-- Given instruction --
Quote the records below word for word, from the line with "Given: Select the QQ type cell in first row" to the line with "Looking at the", both lines included. Leave the pictures out of your answer.

-- Listing --
++++++++++

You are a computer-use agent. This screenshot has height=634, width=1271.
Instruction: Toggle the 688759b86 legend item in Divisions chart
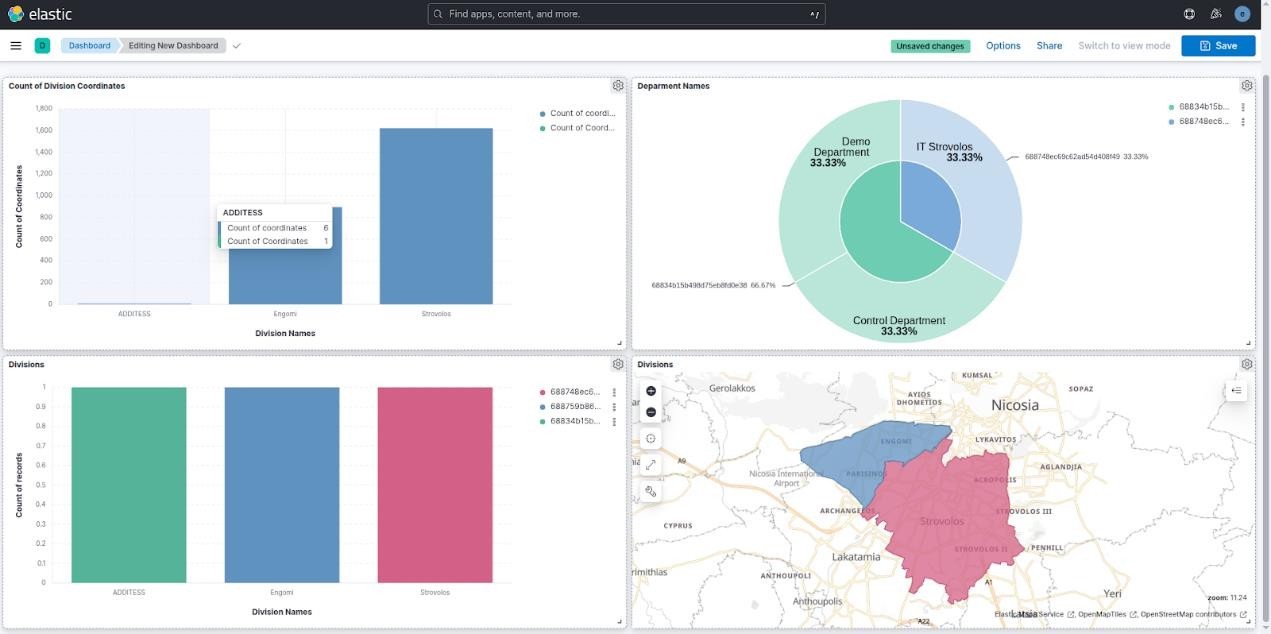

++++++++++

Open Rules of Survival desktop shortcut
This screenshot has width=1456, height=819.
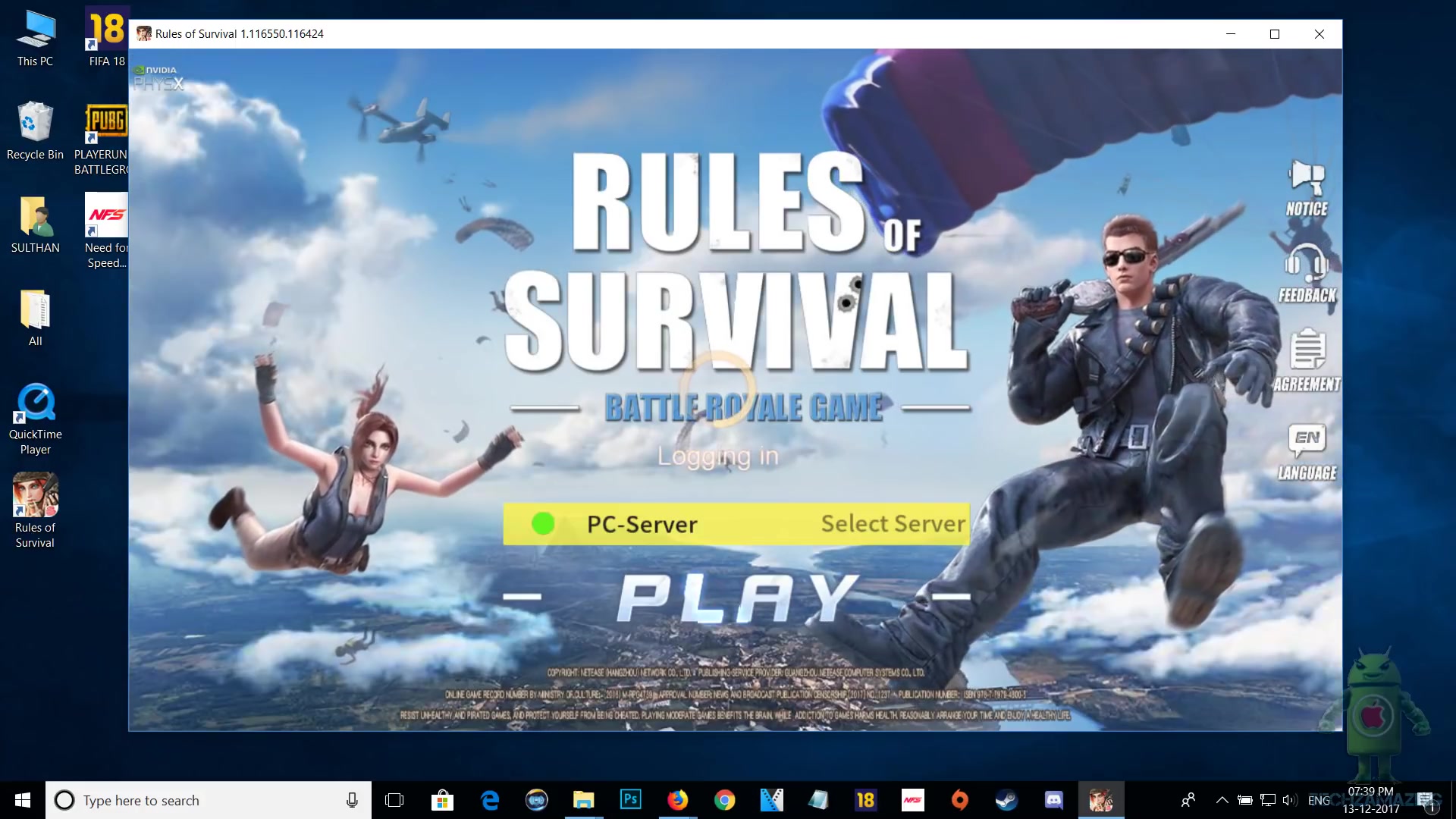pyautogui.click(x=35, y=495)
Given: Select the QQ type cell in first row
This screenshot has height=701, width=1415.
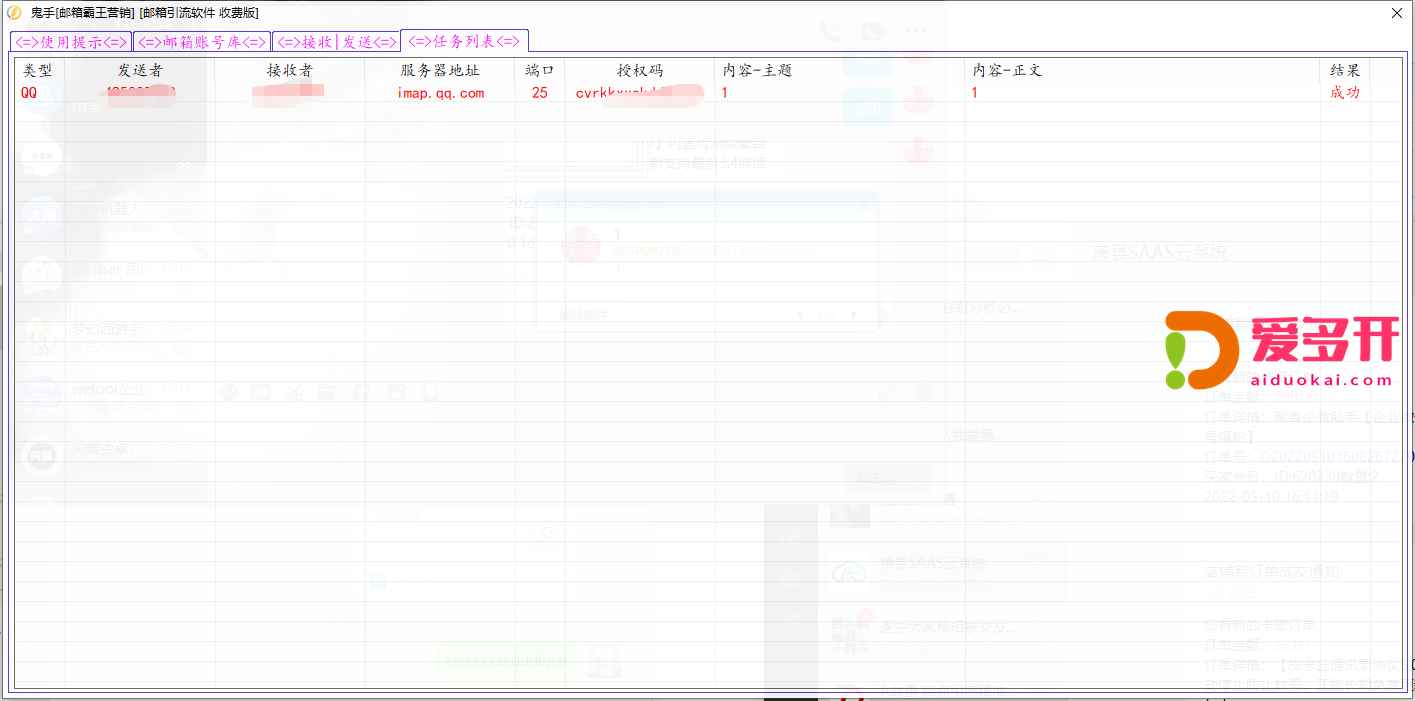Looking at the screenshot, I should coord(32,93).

++++++++++

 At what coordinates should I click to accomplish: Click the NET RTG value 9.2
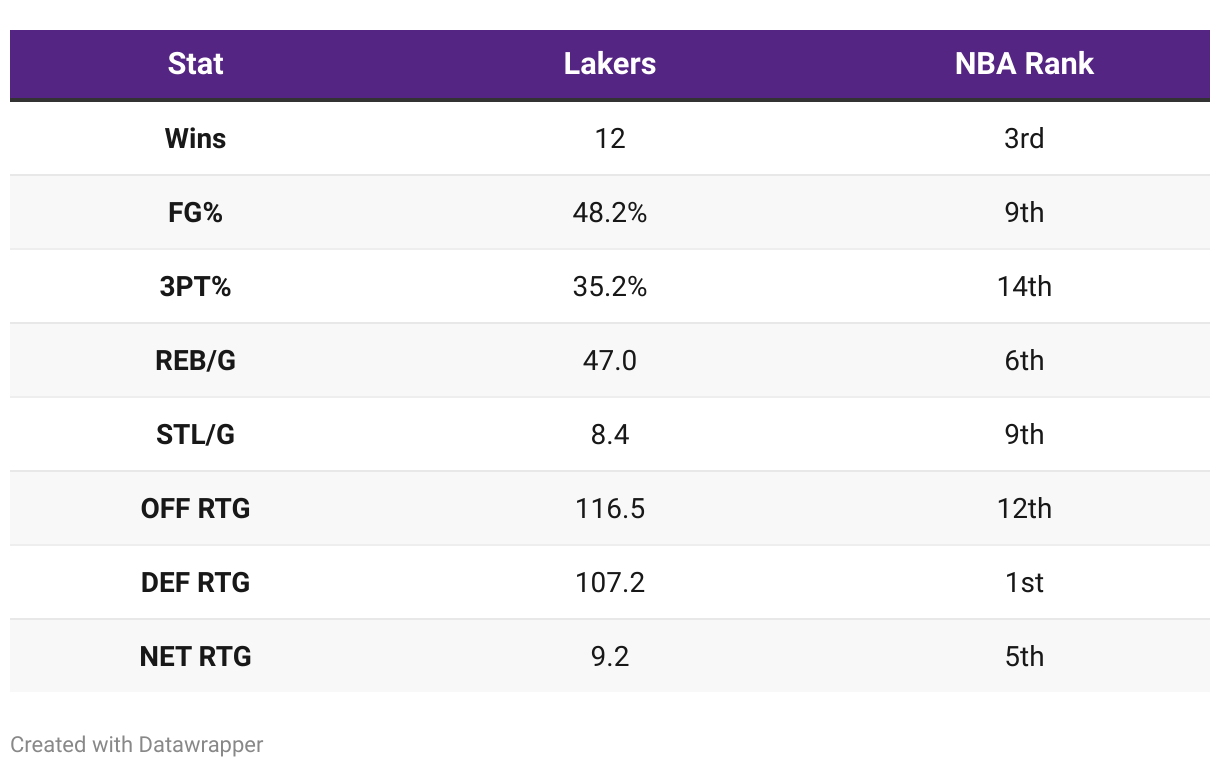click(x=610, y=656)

++++++++++

-- Response for this exercise --
Given: Select the QQ type cell in first row
This screenshot has height=701, width=1415.
Looking at the screenshot, I should coord(32,93).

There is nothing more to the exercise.